CK-BB: A Novel Biomarker in Autism Spectrum Disorders

Poster Presentation
Saturday, May 4, 2019: 11:30 AM-1:30 PM
Room: 710 (Palais des congres de Montreal)
S. Bruce, K. Harum, M. Mongo and A. Walton, Clinic for Special Children, Wilmington, NC

Creatine kinase (CK) is an enzyme that aids in the transfer of phosphate groups from ATP to creatine phosphate to meet metabolic energy demands of tissues such as brain and muscle (Sharma, Rosenberg, Bennett, Laskowitz, Acheson, 2016). Creatine kinase B type (CK-BB) is an isozyme of CK primarily found in the brain. Detection of CK-BB in serum suggests a permeable blood brain barrier and neuronal injury (Sahu, Nag, Swain, Samaddar, 2017). The potential use of CK-BB as a biomarker for Autism Spectrum Disorders (ASD) has not yet been explored.


The current study sought to identify endophenotypes in autism by observing variations in a marker of neuronal injury in children diagnosed with ASD; specifically, CK-BB.


A community population of children with neurodevelopmental disorders, meeting DSM-V criteria for autism underwent consultation for diagnostics and treatment. These children were evaluated for elevations in CK and its isozymes, including the BB fraction (CK-BB), along with a standard array of diagnostic assessments for children with autism. Patients were pulled from a community clinical population (n=435). Their laboratory data and clinical categories were tabulated in a spreadsheet in accordance with the guidelines and upon the approval of the regional IRB (SEAHEC, Study number 1711-1). Standard statistical analyses were applied. CK-BB was analyzed by Labcorp® according to their agarose gel electrophoresis with densitometry method.

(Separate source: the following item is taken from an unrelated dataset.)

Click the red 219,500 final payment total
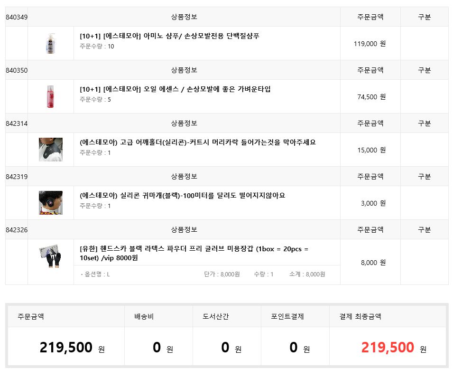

There were no significant elevations in CK total in this population, yet there is significant elevation of CK-BB, a protein strongly correlated with brain injury and blood brain barrier permeability. These data suggest that a community population of children with autism have elevated CK-BB in serum regardless of their regression status and these levels are significantly higher when compared to normally developing children (Figure 1) (p<0.001).

Furthermore, children with regression had higher levels of total CK-BB fraction compared to children without regression (Figure 2) (p=0.01). In general, children over 5 years with autism tend to express lower levels of CK-BB when compared to younger children under age 5 with autism.


Identifying autism with biological markers will aid in the understanding of autism’s diverse etiology, and lead to more rapid biological and medical treatments. We believe that CK-BB can be used as an inexpensive and readily attainable biomarker for the detection of brain injury and/or blood brain permeability in an autistic population.